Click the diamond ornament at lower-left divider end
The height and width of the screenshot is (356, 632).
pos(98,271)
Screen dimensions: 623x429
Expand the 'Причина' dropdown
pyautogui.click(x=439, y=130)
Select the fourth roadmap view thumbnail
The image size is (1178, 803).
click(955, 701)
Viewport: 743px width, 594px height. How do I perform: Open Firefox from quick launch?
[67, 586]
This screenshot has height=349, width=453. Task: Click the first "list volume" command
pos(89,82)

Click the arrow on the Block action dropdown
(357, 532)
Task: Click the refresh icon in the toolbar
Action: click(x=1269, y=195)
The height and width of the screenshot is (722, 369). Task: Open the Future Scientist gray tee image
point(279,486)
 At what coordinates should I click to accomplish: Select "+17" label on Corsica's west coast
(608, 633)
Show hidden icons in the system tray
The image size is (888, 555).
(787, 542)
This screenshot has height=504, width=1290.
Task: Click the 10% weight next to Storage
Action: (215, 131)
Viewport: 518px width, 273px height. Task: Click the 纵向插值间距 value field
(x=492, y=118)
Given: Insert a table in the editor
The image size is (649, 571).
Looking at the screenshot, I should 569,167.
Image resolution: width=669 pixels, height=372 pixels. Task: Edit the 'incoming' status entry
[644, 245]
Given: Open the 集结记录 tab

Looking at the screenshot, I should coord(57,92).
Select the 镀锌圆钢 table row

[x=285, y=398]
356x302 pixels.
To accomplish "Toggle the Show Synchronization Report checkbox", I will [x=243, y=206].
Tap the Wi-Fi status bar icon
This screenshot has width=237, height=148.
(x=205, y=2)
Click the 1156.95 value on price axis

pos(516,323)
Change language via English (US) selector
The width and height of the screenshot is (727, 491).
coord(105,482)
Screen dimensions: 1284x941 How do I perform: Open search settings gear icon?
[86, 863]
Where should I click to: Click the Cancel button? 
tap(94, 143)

**Task item:** Repeat the full set of records exactly.

**Answer to this task:**
Click the diamond ornament at lower-left divider end
The height and width of the screenshot is (356, 632).
pos(98,271)
Screen dimensions: 623x429
Expand the 'Причина' dropdown
pyautogui.click(x=439, y=130)
Select the fourth roadmap view thumbnail
The image size is (1178, 803).
click(955, 701)
Viewport: 743px width, 594px height. How do I perform: Open Firefox from quick launch?
[67, 586]
This screenshot has height=349, width=453. Task: Click the first "list volume" command
pos(89,82)

Click the arrow on the Block action dropdown
(357, 532)
Task: Click the refresh icon in the toolbar
Action: click(x=1269, y=195)
The height and width of the screenshot is (722, 369). Task: Open the Future Scientist gray tee image
point(279,486)
 At what coordinates should I click to accomplish: Select "+17" label on Corsica's west coast
(608, 633)
Show hidden icons in the system tray
The image size is (888, 555).
(787, 542)
This screenshot has height=504, width=1290.
Task: Click the 10% weight next to Storage
Action: (215, 131)
Viewport: 518px width, 273px height. Task: Click the 纵向插值间距 value field
(x=492, y=118)
Given: Insert a table in the editor
The image size is (649, 571).
Looking at the screenshot, I should 569,167.
Image resolution: width=669 pixels, height=372 pixels. Task: Edit the 'incoming' status entry
[644, 245]
Given: Open the 集结记录 tab

Looking at the screenshot, I should coord(57,92).
Select the 镀锌圆钢 table row

[x=285, y=398]
356x302 pixels.
To accomplish "Toggle the Show Synchronization Report checkbox", I will [x=243, y=206].
Tap the Wi-Fi status bar icon
This screenshot has width=237, height=148.
(x=205, y=2)
Click the 1156.95 value on price axis

pos(516,323)
Change language via English (US) selector
The width and height of the screenshot is (727, 491).
coord(105,482)
Screen dimensions: 1284x941 How do I perform: Open search settings gear icon?
[86, 863]
Where should I click to: Click the Cancel button? 
tap(94, 143)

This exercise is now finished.